The docking of the USS North Carolina (SSN77) at Subic Bay, May 13, appears to be a sign that the issue of US military bases and the concomitant presence of US military troops has gone full circle. The submarine is being touted as “one of the stealthiest, most technologically advanced submarines in the world. It brings to the region the capability to conduct the full spectrum of potential submarine missions including anti-submarine warfare, anti-surface ship warfare, strike, naval special warfare involving special operations forces, intelligence, surveillance, and reconnaissance, and mine warfare.”

The article today May 15 published by Interaksyon described the submarine as “nuclear-powered.” What it failed to mention is that being one of the newest class of submarines of the US Navy and with its described capabilities, it is, without doubt, nuclear-armed. This is a clear violation of the Philippine Constitution, which declares a policy of “freedom from nuclear weapons in its territory.”

However, the Aquino government is silent about it.

Also the declared purpose why the US submarine docked here, which is for “routine ship replenishment,” coupled with the rest and recreation of US Navy personnel in the country, is reminiscent of the time when the US Subic Naval Base was still in existence. And this is not an isolated incident.

While the docking of US Navy warships, carriers, and submarines come far in-between before such as the USS Georgia in 2009, the USS Essex, USS Denver, and USS Harpers in 2010, the USS Carl Vinson in 2011, and recently, the USS North Carolina, the same might not be true in the near future as the US declared its intent to refocus its military presence toward the Asia-Pacific region and with Pres. Benigno “Noynoy” Aquino III begging the US to increase its military presence in the country.

The US may not reestablish permanent military bases in the country. But it has already come up with a cheaper arrangement. It has access to all ports, facilities, and military camps that it needs through the Mutual Logistics Support Agreement that it entered into with the Philippine government in 2002; it can station troops on a “semi-permanent” basis through the US-RP Visiting Forces Agreement of 1999 and through more frequent (actually non-stop) US-RP Balikatan joint military exercises, training and combat support.
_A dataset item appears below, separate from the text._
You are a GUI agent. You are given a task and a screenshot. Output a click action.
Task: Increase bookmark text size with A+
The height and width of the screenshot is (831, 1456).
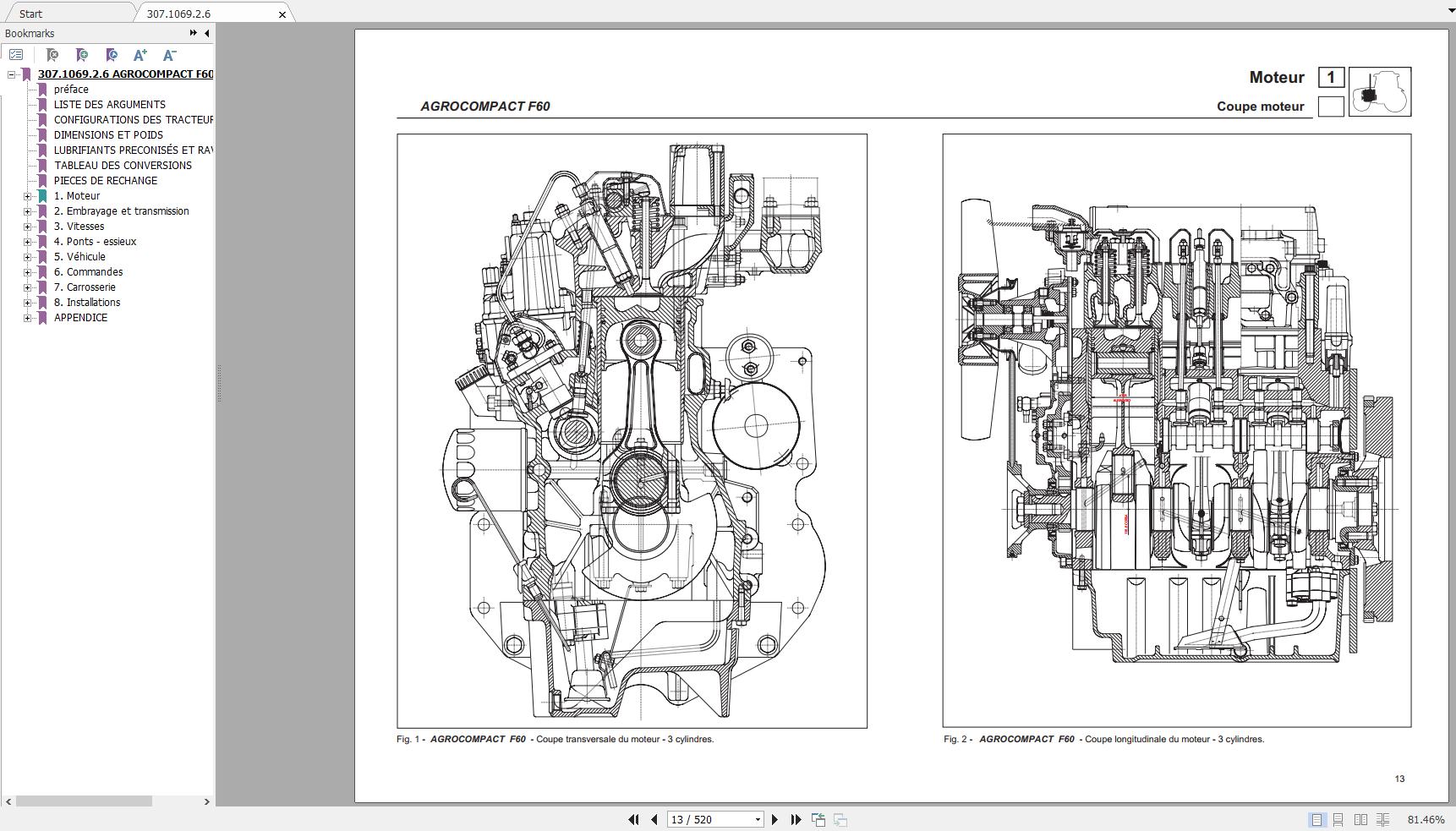click(x=140, y=55)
When the Senate rejected the US-RP military bases agreement in September 1991 – due to the pressure from the people led by progressive groups and the arrogance of US chief negotiator Richard Amitage – the Filipino people won a battle for sovereignty. This victory was won by the people despite the active campaigning of the late president Corazon Aquino for the retention of the US military bases.

But now, this victory is being reversed by the second Aquino government under the pretext of securing the Philippines against a possible attack by China due to the conflicting claims over Scarborough Shoal and parts of the Spratly Islands. Pres. Benigno “Noynoy” Aquino provided the US with the excuse, to which the latter gladly obliged.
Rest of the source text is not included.